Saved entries
········

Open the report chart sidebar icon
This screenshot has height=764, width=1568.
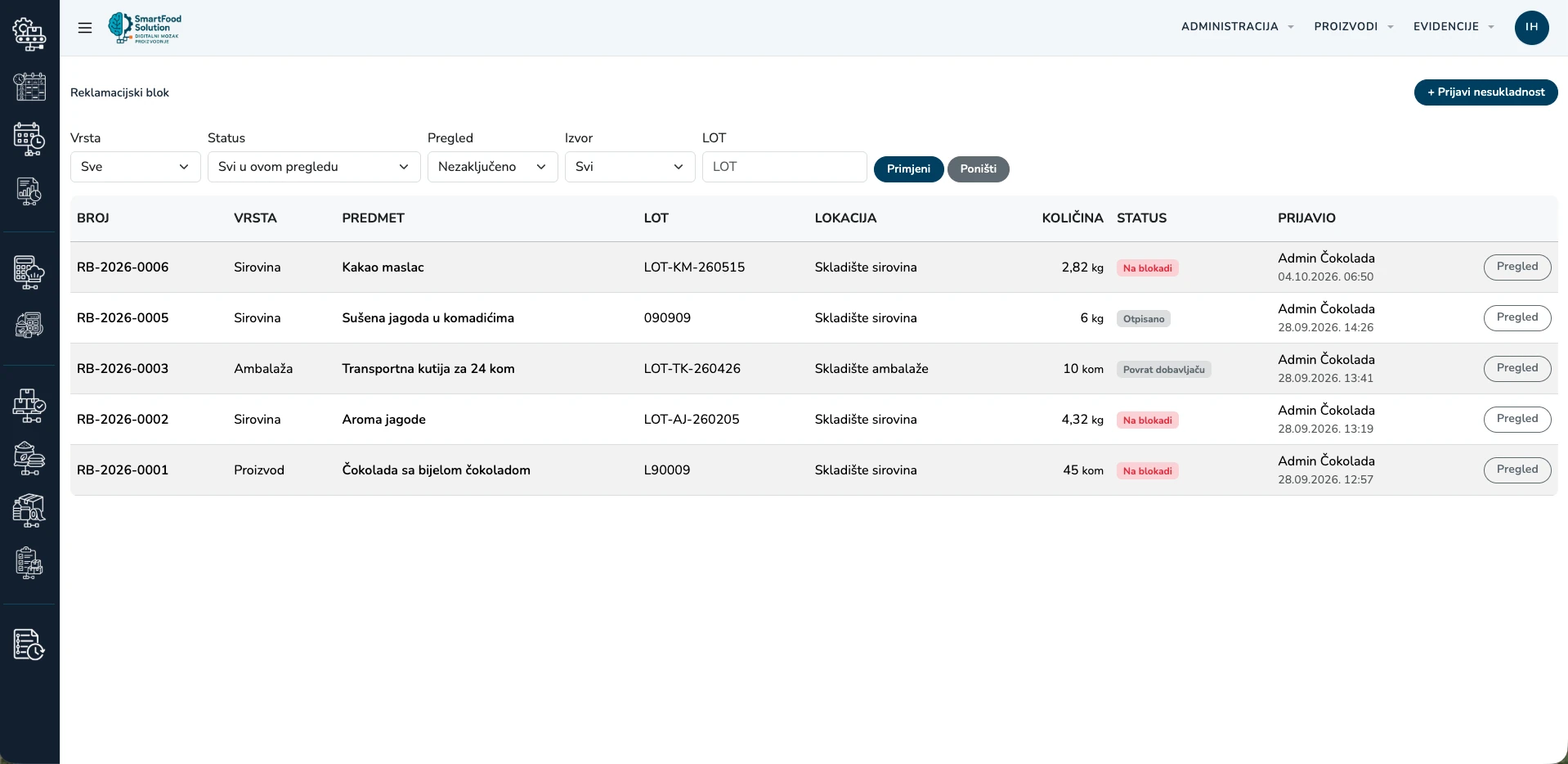pos(29,191)
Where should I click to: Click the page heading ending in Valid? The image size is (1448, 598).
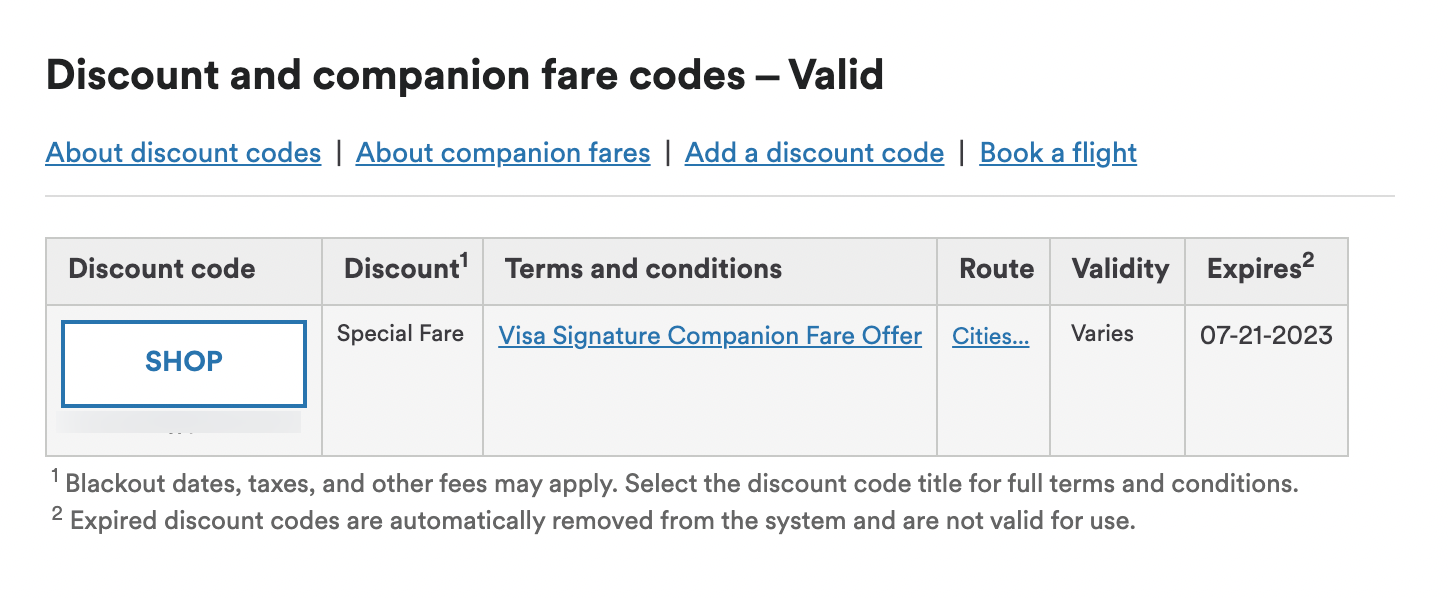pyautogui.click(x=465, y=76)
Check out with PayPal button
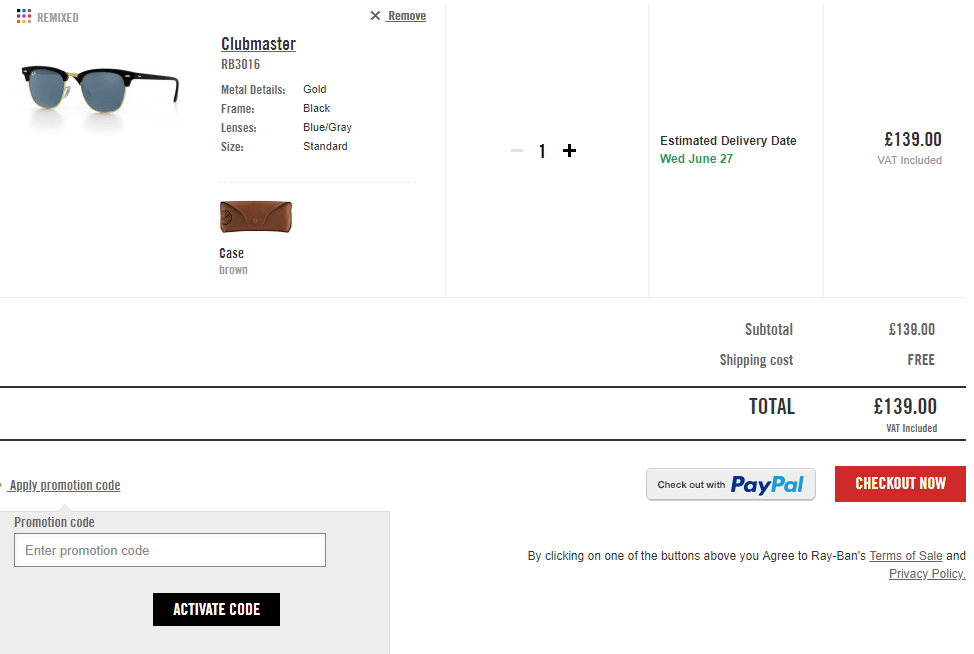The width and height of the screenshot is (974, 654). pos(730,484)
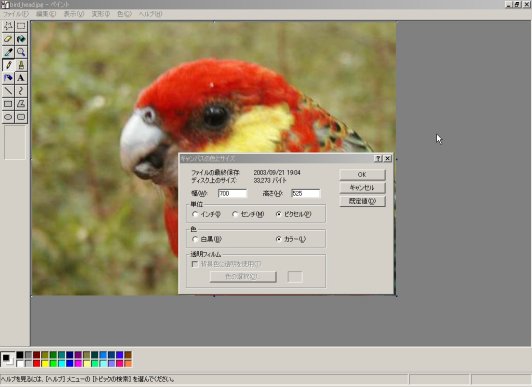Viewport: 532px width, 387px height.
Task: Select the Inches unit radio button
Action: (x=195, y=214)
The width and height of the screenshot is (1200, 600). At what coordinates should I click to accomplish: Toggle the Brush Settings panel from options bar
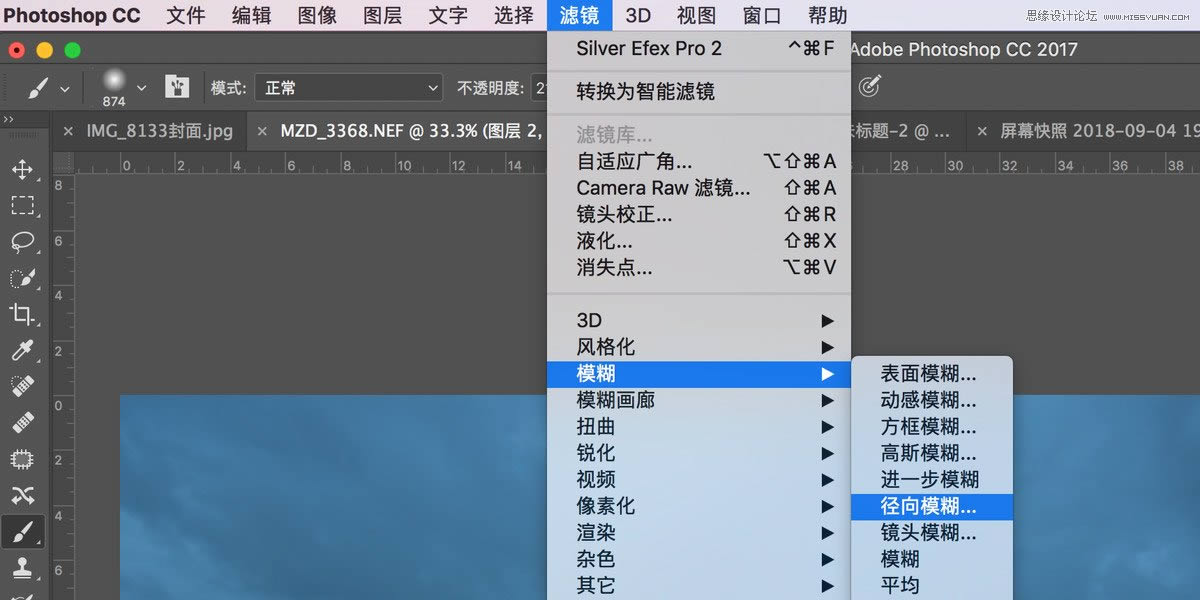pyautogui.click(x=177, y=87)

········

** Task objective **
Reproduce exactly the part of the records above that begins at the line holding "Check out with PayPal button" and ends at the final line, both included, leaving out the pictures.

** Response for this exercise **
Check out with PayPal button
The width and height of the screenshot is (974, 654). pos(730,484)
Viewport: 532px width, 387px height.
Task: Select the Inches unit radio button
Action: (x=195, y=214)
The width and height of the screenshot is (1200, 600). At what coordinates should I click to accomplish: Toggle the Brush Settings panel from options bar
pyautogui.click(x=177, y=87)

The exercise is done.